» **DIRECTIVE**
Edit the rows below so that "overlay" becomes "panel", and keep everything else in them unchanged.

— Start —

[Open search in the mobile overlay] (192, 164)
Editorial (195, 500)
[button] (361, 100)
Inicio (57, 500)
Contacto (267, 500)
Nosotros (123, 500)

— End —

» **OUTPUT OF THE EXERCISE**
[Open search in the mobile panel] (192, 164)
Editorial (195, 500)
[button] (361, 100)
Inicio (57, 500)
Contacto (267, 500)
Nosotros (123, 500)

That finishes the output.